Emily Kaplan: Last week, I designated the Blues as the best team nobody was talking about, so my stance is clear: Take these guys seriously. They have resolve, and their story of how they got here is pretty good too.
Right before their game against the New Jersey Devils on Tuesday night, the Blues' public relations staff sent out an email announcing that Fabbri had undergone successful surgery on his left knee. It was a timely reminder that for all of the success the Blues have enjoyed -- they have an NHL-best 25 points through 16 games -- it wasn't supposed to be this way. I'll flash back to September, in training camp, when Fabbri's season-ending injury was first announced. I was visiting the Pittsburgh Penguins' training camp around that time and ended up hanging at the practice facility all day to watch a USHL tournament. A bunch of NHL scouts were there, and in the breaks between games, I asked about the significance of Fabbri's injury. I remember one scout said, "Yes, it's a problem." But he noted just how many injuries the Blues were working through. "That's the problem," he said. Indeed, fellow top-six forward Alexander Steen ended up missing the first six games. Patrik Berglund is still rehabbing from shoulder surgery, while defenseman Jay Bouwmeester experiences lingering effects from his broken ankle. Zach Sanford is out indefinitely. So, shortly after the Fabbri injury, Blues GM Doug Armstrong announced that the team was exploring signing Jaromir Jagr, essentially because they were desperate for forward depth. It obviously didn't happen, but when you have a team considering all options that late in training camp, you know things are dire.

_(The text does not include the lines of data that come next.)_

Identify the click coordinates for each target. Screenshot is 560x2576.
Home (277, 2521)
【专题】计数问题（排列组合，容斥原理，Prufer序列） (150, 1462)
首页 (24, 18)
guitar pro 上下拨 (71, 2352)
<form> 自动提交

I compare that backdrop to the product we're seeing now, and it's hard to ignore: This team has mettle. And this has nothing to do with stats or fancy stats, but teams with mettle tend to make it far into June.
Chris Peters: I tend to agree with Greg on this one, especially given the numbers he cited. I don't think there's any question that the Blues are a really good team. That said, you can't have a start this hot without having a little good fortune, and it's hard to make that last for a full season. But this is a team with a good amount of talent up and down the lineup, with their top players playing at a high level, which is making a huge difference.
Schwartz has been out of his mind to start the season. In 16 games, he has 21 points, including nine goals. The talented winger has scored on 24.3 percent of his shots. With a career shooting percentage of 13.9, we should see his scoring cool over the course of the longer season, but he's still on his way to a career year. Defenseman Alex Pietrangelo is kind of doing the same thing, averaging nearly a point per game with some help from a higher shooting percentage. Then there's Vladimir Tarasenko, who has been a reliable producer for years now but might be approaching another level.
Those three players might not produce at the levels they're producing at now for the entire season, but they might not have to. St. Louis is getting some decent secondary scoring, particularly from Paul Stastny and Vladimir Sobotka. The Blues are also playing in a Western Conference that is up for grabs. Aside from the Los Angeles Kings, no team has really established itself as a force to be reckoned with. So even if the Blues taper off some, they're positioning themselves well for when we get closer to playoff time.